Follow the Sun, Wee-ooh
Ancient navigators rarely left sight of land; instead they followed the coast. This method, called coastal navigation, is still a popular way to move along the coast. But even in ancient times there were navigators who dared to venture out of sight of land. Their method of navigation is best explained in a Del Shannon song, Keep Searchin:

These navigators were the first Round Earthers, and they knew that if they followed the sun they would be heading west. The next improvement in navigation was dead reckoning.

Dead Reckoning
Dead reckoning begins with a known position which is then advanced on a chart using time and speed to determine distance travelled. A chip log was tossed off at the bow of the ship and the time it took to traverse between two points on the side of the ship was used to calculate the relative speed through the water (STW). Multiply the STW by the elapsed time and you had the distance traveled. Columbus was one of the first navigators to keep detailed logs. From those logs we know that Columbus primarily used dead reckoning. On his first voyage, Columbus used a magnetic compass to hold to a westward course for weeks at a time.

The Magnetic Compass
The magnetic compass is over 2000 years old. It’s first documented use in navigation was around 1190, well before Columbus. Even so, it has not been replaced as a navigation tool on modern vessels. If you have a GPS and use that to navigate, you should have a compass as a backup instrument in case you lose your GPS. That said, a compass will not adjust for the direction and speed of any ocean currents, known as set (direction) and drift (speed). Everyone knows that a compass points toward the north pole, right? Well, sort of. It points to the magnetic north pole. The magnetic north pole is located in Canada now. The diagram shows the geometric north pole and a track of the annual changes in the magnetic north pole. The magnetic pole recently moved 50 miles in one year.

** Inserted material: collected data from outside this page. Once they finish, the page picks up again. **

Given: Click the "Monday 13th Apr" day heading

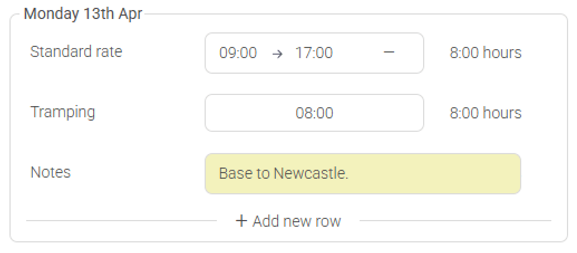Looking at the screenshot, I should tap(83, 14).
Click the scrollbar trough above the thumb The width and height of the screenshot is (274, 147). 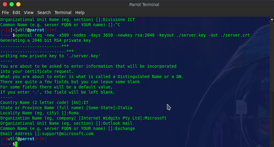(x=272, y=56)
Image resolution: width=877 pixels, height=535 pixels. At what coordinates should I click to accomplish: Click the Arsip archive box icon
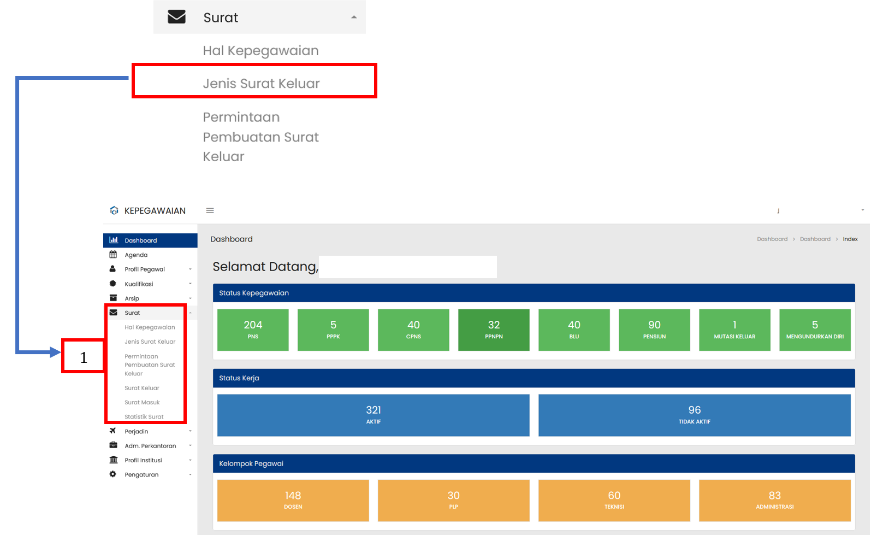pos(113,298)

Give Me a Little Latitude Here
Navigators have been able to determine their latitude for centuries. It is such a simple process that it will blow your mind.

Quadrant- source www.nps.gov

All you have to do is be able to see the Big Dipper and have a navigational quadrant or other way to measure the angle between the horizon and the last star in the handle of the Big Dipper, also know as Polaris or the North Star. That angle is your latitude in degrees! The more detailed the quadrant, the more accurate the measurement. Columbus used a quadrant in his voyages along with a magnet to navigate. But Columbus had little luck using the quadrant. While the quadrant he used was accurate to one degree, Columbus’s measurements were off as much as 22 degrees. A rolling ship and little training were what kept him from making correct latitude determinations. No wonder he thought he had reached India.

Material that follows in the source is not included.